Identification of P. marneffei small RNAs by deep sequencing

To examine small RNA species in the two growth phases of P. marneffei, cDNA libraries of small RNAs ≤60 nt extracted from mold and yeast cultures respectively were sequenced using the Illumina/Solexa Genome Analyzer IIx. The total number of both raw and filtered reads from mycelial and yeast phase was similar (Table 2). However, small RNAs were more abundant in mycelial than yeast phase of P. marneffei. We obtained a total of 3,155,063 and 270,782 high-quality, small RNA sequences of size 17–30 nt from mycelia and yeast phases respectively that perfectly match the P. marneffei genome. Among these, 362,805 and 56,543 unique small RNA sequences were identified from mycelial and yeast phases respectively (Fig. 2A). Most (89%) of the small RNAs identified from mycelial phase were 17–23 nt long, with the peak at 20–21 nt, and had a strong preference (52.82%) for 5′U (Fig. 2B), a known phenomenon in small RNAs of animals and plants [54], [55].

Table 2

Analysis of total and small RNA sequences in mycelial and yeast phase of P. marneffei.

	Total reads	Unique reads
Mycelial
Raw reads	39,809,400
Filtered reads	27,914,677
Adaptors or rRNA reads	11,435,372
Small RNA reads (17–30 nt)	6,910,710	1,077,964
Small RNA reads (17–30 nt) mapped to P. marneffei genome	3,155,063	362,805
Yeast
Raw reads	36,999,600
Filtered reads	28,424,899
Adaptors or rRNA reads	15,670,222
Small RNA reads (17–30 nt)	768,705	165,545
Small RNA reads (17–30 nt) mapped to P. marneffei genome	270,782	56,543

Figure 2

Characterization of small RNAs and milRNAs in P. marneffei.
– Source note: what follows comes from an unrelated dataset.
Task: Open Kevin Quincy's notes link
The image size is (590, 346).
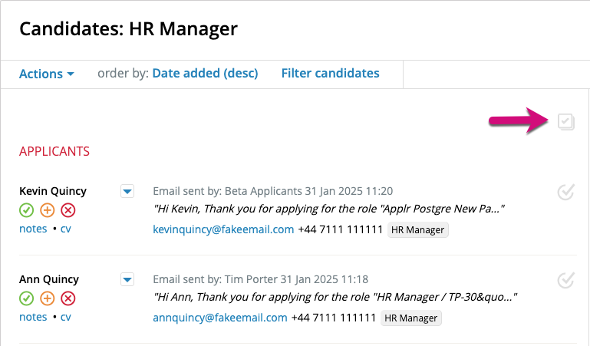Action: click(33, 229)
(A) Size distribution and (B) nucleotide frequency of the 5′ end of small RNAs in mycelial and yeast phase. (C) Size distribution and (D) nucleotide frequency of the 5′ end of the 24 milRNA candidates.

Potential milRNAs in P. marneffei

Based on the distinguishing feature of known plant and animal miRNAs, 24 milRNA candidates, with flanking sequences forming hairpin secondary structures and at least five reads, were identified (Table 3). Their size distribution was shown in Fig. 2C, with a peak at 21 nt. There was also strong preference for U at their 5′ termini (67%, 16 of the 24 milRNA candidates) (Fig. 2D). These include 17 potential milRNAs (2,502 reads) in mycelial phase and seven potential milRNAs (232 reads) in yeast phase respectively (Table 3).

Table 3

Potential milRNA candidates in mycelial and yeast phase of P. marneffei.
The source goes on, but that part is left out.